= Beginning of Section =
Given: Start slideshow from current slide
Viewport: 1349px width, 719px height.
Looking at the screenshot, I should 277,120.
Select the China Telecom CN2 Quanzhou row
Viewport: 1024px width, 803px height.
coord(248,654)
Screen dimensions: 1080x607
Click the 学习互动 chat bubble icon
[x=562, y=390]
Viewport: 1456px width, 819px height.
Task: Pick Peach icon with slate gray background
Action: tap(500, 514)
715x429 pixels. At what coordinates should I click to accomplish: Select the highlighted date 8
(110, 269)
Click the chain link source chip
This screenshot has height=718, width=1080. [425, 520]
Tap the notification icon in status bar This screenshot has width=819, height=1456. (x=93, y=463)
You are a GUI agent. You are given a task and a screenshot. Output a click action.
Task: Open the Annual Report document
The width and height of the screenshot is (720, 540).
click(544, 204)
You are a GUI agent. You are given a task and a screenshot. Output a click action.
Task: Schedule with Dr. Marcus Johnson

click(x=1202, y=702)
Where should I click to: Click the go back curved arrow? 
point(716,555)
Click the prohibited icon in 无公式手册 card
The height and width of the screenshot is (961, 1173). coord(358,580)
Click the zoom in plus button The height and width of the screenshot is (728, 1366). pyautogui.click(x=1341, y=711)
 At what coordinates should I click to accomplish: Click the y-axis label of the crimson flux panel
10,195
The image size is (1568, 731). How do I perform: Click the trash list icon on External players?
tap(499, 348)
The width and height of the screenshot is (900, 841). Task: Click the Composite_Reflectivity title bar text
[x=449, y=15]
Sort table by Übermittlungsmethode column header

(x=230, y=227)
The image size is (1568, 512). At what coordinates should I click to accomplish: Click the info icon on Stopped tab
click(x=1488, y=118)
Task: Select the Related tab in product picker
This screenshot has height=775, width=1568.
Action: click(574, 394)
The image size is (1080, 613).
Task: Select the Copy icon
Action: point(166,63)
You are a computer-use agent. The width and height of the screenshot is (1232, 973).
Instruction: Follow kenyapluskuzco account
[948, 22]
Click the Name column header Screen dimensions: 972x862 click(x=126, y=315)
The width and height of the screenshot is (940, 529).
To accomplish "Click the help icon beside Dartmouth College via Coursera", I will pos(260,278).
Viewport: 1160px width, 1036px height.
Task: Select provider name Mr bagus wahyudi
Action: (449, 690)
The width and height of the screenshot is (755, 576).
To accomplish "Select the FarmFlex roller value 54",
= End of Section =
◆ What you need to do: Every line above that has the string "dimensions" needs to be copied.

◆ Written reply:
Screen dimensions: 1080x607
Click the Name column header Screen dimensions: 972x862 click(x=126, y=315)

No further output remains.